* The task
The records below are to be returned word for word, with pictures left out.

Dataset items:
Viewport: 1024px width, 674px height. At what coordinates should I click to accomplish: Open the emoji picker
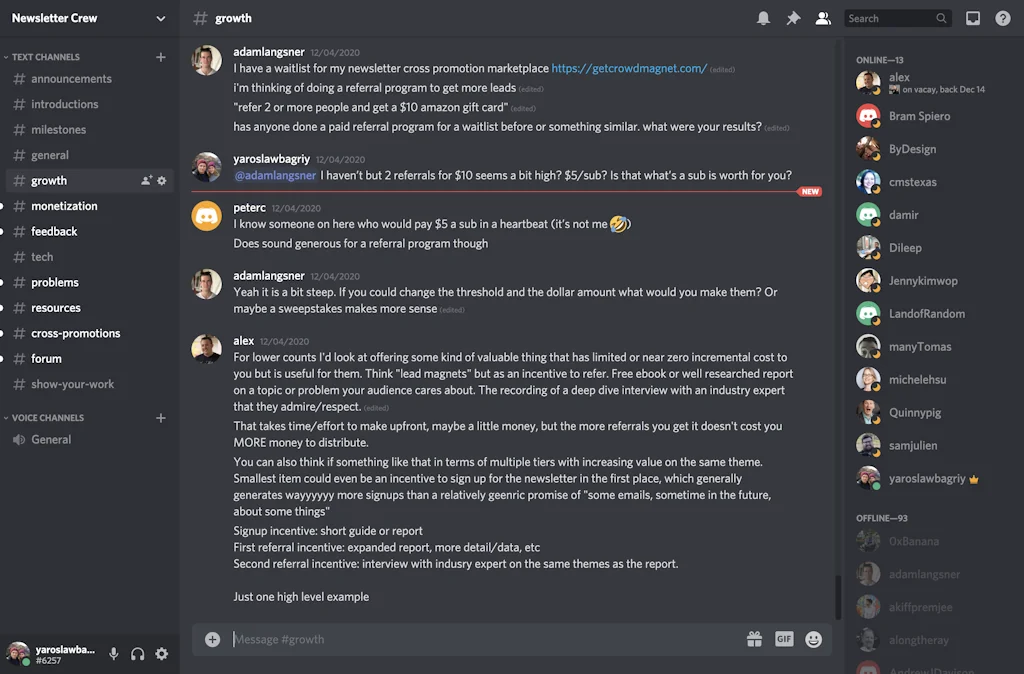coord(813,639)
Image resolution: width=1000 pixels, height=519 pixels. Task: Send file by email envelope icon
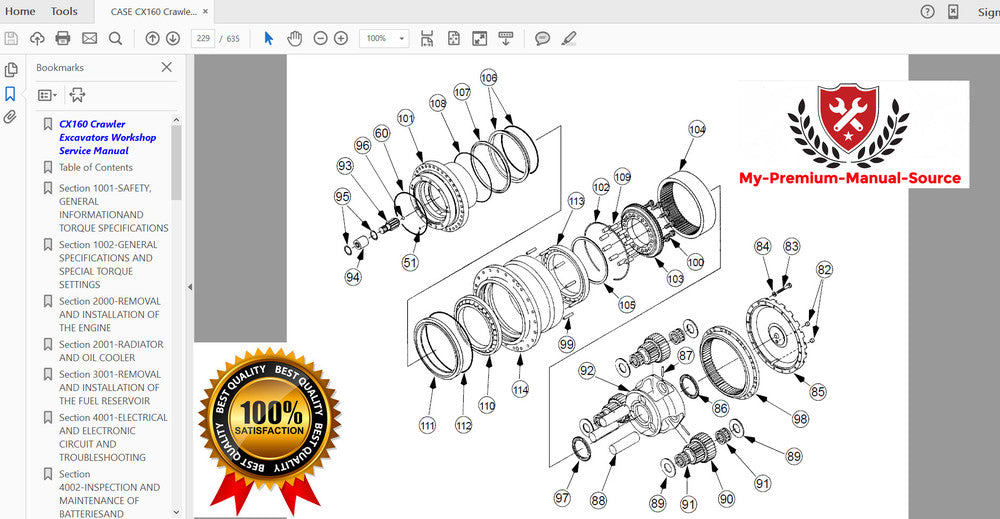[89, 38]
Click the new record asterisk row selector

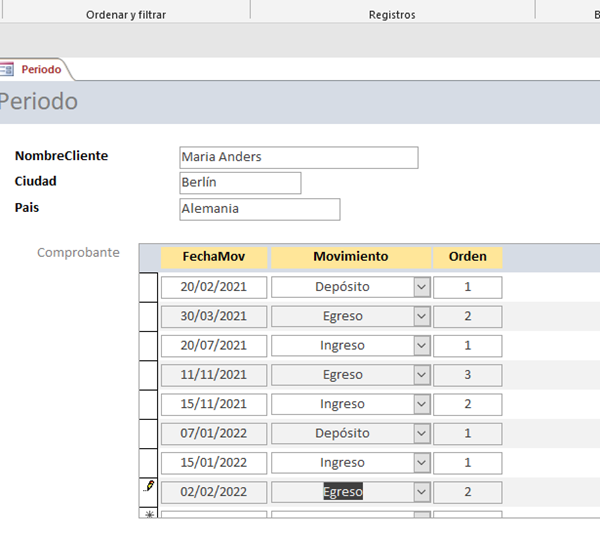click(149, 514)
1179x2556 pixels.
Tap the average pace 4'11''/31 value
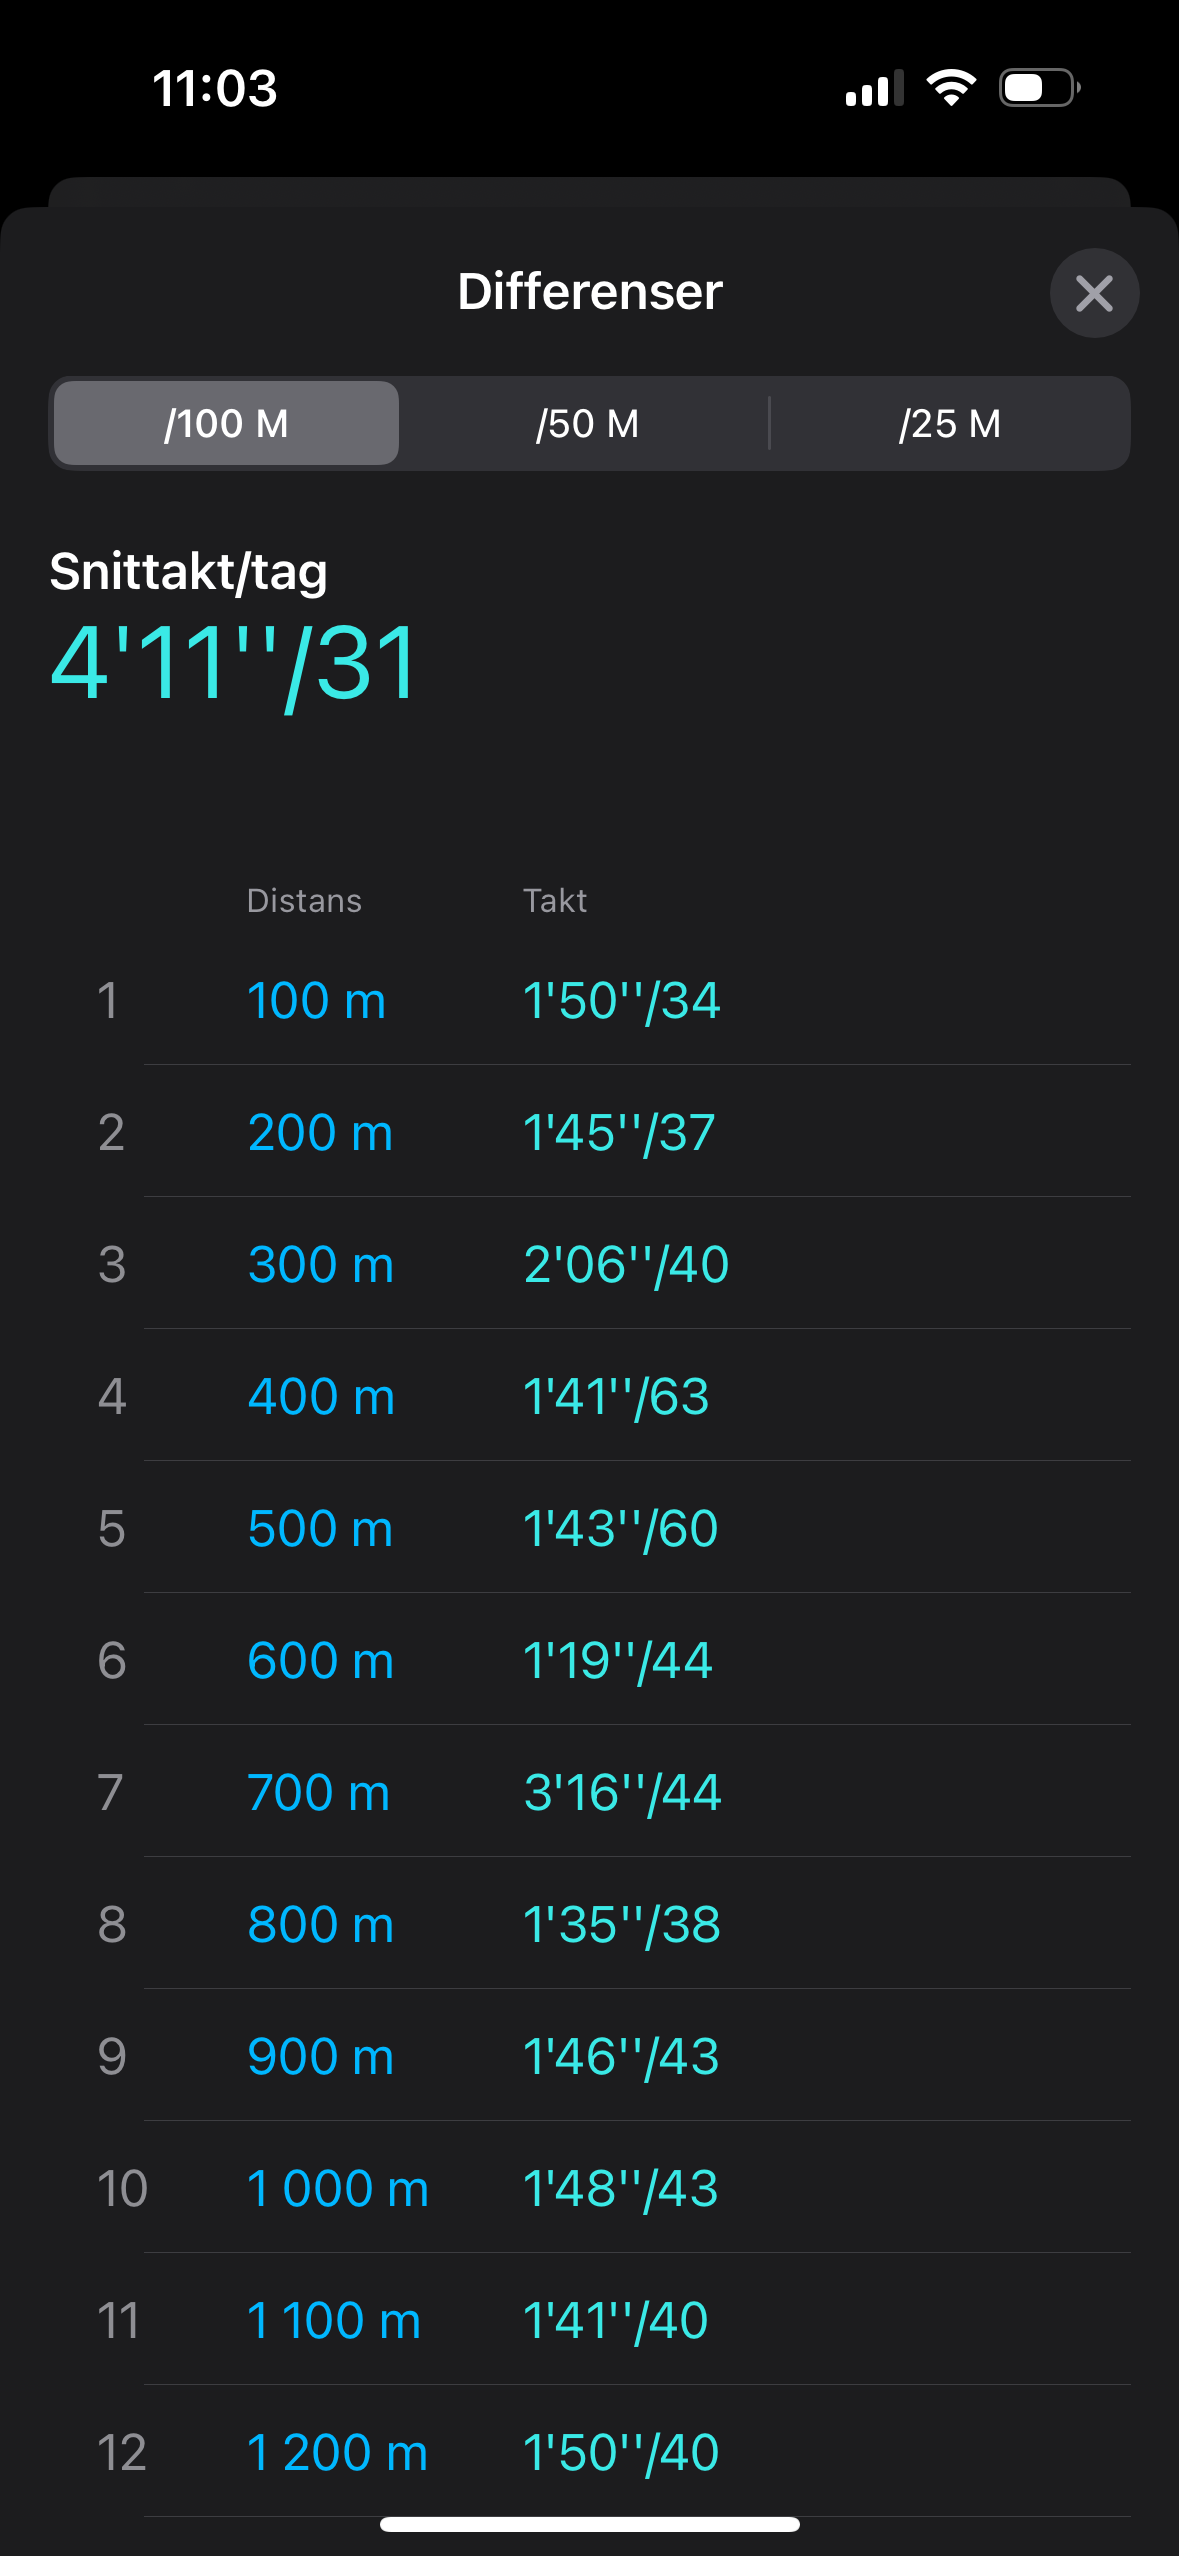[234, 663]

* Your solution
Viewport: 1024px width, 674px height. At what coordinates should I click to accomplish: Open the emoji picker
coord(813,639)
Image resolution: width=1000 pixels, height=519 pixels. Task: Send file by email envelope icon
[89, 38]
Click the new record asterisk row selector

click(149, 514)
1179x2556 pixels.
Tap the average pace 4'11''/31 value
[234, 663]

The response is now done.